Apakah ini yang disebut bonus?

Yang terjadi justru sebaliknya: krisis keterampilan, pengangguran massal, dan kebijakan yang gagal membaca zaman. Kita memproduksi lulusan demi lulusan, tapi dunia kerja tak mampu menyerapnya. Kita mengeluarkan kebijakan pendidikan, tapi tak pernah benar-benar mendengarkan dunia industri. Kita bangga dengan startup dan unicorn, tapi tak sadar bahwa mayoritas anak muda sedang menggenggam CV, bukan modal usaha.

Lalu, datanglah insiden memilukan dari Batam  sebuah gambaran yang lebih jujur dari statistik mana pun.

Baru-baru ini, sebuah video viral memperlihatkan ribuan pencari kerja berbondong-bondong datang ke PT Let Solar Energy, Batam. Mereka berdesakan di Horizon Industrial Park, mayoritas perempuan muda usia 20-an. Di tengah terik matahari, mereka rela berbaris dan berebut demi menyerahkan surat lamaran. Beberapa terjatuh ke parit dan kubangan lumpur. Beberapa lemas. Beberapa panik. Tapi mereka tetap bertahan. Karena harapan mereka tinggal itu: mendapatkan kerja, pekerjaan apa saja.

Ini bukan adegan fiksi. Ini bukan reality show. Ini nyata, dan terjadi di depan mata kita. Sebuah bangsa yang katanya sedang menuai bonus, tapi realitanya tak mampu memberi ruang layak bagi anak mudanya untuk sekadar bekerja.

Lebih ironis lagi, angka PHK di tahun 2025 menunjukkan tren kenaikan. Para pekerja yang sebelumnya berkontribusi pada pertumbuhan ekonomi, kini justru terdepak dari sistem. Industri-industri melakukan efisiensi, otomatisasi, atau memindahkan operasional ke tempat yang lebih “murah”. Hasilnya: anak muda terjepit di antara impian yang ditanamkan sejak sekolah, dan realitas keras yang tak memberi tempat.
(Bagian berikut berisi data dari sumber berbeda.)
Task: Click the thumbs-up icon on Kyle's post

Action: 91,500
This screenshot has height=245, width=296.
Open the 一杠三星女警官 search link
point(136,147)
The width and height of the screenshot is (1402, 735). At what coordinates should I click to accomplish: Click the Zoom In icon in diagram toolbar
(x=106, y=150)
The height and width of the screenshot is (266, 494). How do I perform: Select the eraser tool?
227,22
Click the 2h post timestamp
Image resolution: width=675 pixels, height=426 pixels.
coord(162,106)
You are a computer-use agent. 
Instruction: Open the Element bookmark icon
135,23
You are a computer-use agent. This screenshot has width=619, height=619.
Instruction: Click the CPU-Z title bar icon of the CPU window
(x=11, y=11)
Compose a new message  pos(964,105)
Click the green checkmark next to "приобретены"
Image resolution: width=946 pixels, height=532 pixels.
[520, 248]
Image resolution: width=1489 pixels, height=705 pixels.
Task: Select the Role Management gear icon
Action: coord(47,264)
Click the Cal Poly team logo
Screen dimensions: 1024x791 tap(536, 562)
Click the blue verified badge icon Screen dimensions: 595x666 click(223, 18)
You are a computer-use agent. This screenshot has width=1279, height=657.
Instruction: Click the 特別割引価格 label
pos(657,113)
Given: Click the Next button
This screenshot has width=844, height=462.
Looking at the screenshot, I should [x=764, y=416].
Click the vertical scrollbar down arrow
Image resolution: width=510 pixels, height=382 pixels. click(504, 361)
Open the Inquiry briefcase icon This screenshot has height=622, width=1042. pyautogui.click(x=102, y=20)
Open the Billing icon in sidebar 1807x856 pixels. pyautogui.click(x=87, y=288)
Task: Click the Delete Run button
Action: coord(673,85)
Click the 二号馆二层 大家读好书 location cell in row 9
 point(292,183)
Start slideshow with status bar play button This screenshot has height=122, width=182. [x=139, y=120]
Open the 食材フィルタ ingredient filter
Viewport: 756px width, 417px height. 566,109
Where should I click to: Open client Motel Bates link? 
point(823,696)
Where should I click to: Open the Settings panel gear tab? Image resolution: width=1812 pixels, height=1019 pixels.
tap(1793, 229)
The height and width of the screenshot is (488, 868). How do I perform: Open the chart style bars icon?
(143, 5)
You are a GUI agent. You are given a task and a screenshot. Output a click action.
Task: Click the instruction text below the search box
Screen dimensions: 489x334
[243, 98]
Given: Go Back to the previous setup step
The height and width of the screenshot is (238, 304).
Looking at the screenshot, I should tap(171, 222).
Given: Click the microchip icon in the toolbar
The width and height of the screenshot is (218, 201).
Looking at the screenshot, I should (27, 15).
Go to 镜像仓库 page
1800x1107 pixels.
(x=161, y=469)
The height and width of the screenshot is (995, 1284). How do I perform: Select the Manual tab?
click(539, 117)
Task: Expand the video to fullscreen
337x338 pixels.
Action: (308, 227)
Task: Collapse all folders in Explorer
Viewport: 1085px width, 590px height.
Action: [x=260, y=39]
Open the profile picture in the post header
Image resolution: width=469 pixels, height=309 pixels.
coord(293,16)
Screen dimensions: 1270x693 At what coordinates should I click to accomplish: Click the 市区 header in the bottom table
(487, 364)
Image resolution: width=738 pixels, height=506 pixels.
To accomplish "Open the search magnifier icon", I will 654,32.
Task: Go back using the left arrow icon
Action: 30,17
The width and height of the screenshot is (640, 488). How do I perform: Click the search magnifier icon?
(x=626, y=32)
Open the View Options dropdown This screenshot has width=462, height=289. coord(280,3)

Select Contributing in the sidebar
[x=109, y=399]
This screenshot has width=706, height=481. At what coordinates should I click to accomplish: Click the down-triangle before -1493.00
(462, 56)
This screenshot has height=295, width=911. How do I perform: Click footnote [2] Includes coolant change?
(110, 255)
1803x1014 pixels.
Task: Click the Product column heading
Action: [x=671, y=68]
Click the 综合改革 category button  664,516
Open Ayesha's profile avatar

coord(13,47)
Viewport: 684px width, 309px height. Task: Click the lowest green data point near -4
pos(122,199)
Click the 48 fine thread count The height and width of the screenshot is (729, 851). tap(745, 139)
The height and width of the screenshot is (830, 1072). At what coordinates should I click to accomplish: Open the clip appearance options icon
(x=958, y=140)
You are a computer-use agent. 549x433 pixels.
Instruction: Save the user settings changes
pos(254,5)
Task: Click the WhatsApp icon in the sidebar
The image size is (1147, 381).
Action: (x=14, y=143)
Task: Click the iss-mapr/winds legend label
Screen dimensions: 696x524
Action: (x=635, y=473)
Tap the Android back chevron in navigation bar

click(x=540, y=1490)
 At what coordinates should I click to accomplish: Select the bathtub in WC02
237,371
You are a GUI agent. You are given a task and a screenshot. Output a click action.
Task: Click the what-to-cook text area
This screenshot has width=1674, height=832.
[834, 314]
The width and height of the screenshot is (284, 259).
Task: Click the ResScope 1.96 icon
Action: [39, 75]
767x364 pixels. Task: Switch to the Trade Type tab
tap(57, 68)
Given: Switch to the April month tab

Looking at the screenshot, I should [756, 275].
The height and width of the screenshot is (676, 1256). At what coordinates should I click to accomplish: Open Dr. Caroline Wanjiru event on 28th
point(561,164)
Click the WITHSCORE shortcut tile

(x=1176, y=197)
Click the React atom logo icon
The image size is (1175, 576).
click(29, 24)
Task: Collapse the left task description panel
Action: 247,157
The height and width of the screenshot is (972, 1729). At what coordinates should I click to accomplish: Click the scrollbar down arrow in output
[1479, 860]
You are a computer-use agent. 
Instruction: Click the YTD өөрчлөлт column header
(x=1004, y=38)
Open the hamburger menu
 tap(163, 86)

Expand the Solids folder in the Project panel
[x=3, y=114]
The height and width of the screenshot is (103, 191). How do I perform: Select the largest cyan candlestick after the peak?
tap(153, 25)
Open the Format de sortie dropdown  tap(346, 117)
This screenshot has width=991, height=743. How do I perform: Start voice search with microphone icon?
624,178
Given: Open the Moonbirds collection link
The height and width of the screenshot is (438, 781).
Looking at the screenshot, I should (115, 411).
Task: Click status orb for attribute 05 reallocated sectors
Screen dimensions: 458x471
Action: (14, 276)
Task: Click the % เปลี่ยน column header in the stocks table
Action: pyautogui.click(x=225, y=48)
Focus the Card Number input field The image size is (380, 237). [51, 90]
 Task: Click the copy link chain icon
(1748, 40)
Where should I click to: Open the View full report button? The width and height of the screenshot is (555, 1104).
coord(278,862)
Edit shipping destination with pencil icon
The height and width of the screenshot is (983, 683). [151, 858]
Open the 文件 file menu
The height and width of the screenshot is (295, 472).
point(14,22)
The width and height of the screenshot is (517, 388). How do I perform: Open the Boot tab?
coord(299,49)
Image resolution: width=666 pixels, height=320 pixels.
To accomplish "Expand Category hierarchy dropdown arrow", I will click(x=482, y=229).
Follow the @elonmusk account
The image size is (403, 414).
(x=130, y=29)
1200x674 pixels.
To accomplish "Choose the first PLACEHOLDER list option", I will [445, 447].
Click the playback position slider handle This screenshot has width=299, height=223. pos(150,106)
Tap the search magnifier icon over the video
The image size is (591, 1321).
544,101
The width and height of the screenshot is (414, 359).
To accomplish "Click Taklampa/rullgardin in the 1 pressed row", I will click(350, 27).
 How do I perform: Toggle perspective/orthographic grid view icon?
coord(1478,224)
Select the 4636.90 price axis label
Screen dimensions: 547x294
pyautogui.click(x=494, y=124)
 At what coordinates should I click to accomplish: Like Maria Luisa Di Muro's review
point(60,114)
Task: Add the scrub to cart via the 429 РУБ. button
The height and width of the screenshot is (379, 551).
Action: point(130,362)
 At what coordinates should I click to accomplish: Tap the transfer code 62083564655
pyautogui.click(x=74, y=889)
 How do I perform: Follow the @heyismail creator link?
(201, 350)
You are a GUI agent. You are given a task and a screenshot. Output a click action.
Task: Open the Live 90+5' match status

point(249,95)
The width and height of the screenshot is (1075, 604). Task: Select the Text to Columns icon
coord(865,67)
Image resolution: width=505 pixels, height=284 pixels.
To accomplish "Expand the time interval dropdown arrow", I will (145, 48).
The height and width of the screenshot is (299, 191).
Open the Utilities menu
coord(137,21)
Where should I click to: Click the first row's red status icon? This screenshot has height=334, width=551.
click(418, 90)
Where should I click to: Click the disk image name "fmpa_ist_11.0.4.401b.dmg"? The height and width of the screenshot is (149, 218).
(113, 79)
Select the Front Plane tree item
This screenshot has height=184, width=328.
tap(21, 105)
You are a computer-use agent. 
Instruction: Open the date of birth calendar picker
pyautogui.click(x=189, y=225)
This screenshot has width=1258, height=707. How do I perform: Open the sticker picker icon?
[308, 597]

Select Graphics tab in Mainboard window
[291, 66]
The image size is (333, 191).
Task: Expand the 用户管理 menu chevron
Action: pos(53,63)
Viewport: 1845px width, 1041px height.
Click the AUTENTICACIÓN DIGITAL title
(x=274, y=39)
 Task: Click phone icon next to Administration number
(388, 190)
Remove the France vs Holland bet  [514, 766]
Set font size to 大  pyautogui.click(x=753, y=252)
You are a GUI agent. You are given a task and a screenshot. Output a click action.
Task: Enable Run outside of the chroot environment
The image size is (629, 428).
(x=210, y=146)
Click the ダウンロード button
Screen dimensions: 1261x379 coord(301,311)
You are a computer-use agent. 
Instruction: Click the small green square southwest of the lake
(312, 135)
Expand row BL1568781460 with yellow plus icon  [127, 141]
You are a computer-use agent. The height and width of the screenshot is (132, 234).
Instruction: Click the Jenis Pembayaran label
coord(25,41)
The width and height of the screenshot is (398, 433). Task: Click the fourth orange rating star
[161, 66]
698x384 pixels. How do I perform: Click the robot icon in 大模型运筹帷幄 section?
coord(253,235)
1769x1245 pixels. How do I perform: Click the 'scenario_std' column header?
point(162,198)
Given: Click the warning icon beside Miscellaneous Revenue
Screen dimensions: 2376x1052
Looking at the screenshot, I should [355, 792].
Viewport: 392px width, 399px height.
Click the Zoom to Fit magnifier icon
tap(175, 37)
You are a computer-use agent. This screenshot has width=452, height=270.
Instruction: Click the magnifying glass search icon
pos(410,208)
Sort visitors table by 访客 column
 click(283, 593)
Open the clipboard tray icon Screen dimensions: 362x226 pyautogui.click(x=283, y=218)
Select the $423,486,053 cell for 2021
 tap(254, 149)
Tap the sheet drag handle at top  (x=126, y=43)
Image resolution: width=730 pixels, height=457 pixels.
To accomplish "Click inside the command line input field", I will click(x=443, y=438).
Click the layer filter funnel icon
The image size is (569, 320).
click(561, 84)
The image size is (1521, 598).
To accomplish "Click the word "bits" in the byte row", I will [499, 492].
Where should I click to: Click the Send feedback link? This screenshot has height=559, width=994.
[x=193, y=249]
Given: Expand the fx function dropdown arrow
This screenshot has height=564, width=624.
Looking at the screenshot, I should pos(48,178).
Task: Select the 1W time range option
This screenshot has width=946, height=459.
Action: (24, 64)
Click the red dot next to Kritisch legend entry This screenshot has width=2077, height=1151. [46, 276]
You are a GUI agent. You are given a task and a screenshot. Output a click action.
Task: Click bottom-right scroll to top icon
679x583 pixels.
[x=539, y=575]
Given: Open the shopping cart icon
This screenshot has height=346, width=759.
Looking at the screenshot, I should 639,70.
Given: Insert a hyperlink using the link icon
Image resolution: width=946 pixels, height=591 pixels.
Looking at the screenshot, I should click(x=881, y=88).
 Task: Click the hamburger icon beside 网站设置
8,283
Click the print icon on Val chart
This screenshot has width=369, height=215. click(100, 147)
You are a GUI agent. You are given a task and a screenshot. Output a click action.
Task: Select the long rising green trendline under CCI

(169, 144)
Mereka dijanjikan masa depan, tapi dijebak dalam ketidakpastian. Mereka diglorifikasi sebagai generasi emas, tapi dibiarkan terpuruk dalam kubangan lumpur secara harfiah.

Pertanyaannya sederhana: bonus demografi ini bonus untuk siapa?

Karena yang kita lihat hari ini bukanlah generasi yang diberdayakan, melainkan generasi yang dibiarkan. Bonus demografi seharusnya bukan sekadar statistik, tapi soal bagaimana negara benar-benar hadir untuk menyiapkan lapangan kerja yang manusiawi, sistem pendidikan yang relevan, dan perlindungan sosial yang adil.

Tanpa itu semua, istilah “bonus demografi” hanyalah retorika kosong. Bahkan lebih tepat jika kita menyebutnya sebagai bonus derita  di mana anak muda dijadikan aset hanya ketika mereka produktif, tapi diabaikan saat mereka butuh uluran tangan.

Kita tak butuh lebih banyak slogan. Kita butuh kejujuran dan keberanian untuk mengakui bahwa sistem ini sedang gagal. Dan jika tak segera berubah, maka generasi yang kita sebut “emas” itu akan menjadi generasi yang paling kecewa dalam sejarah republik ini.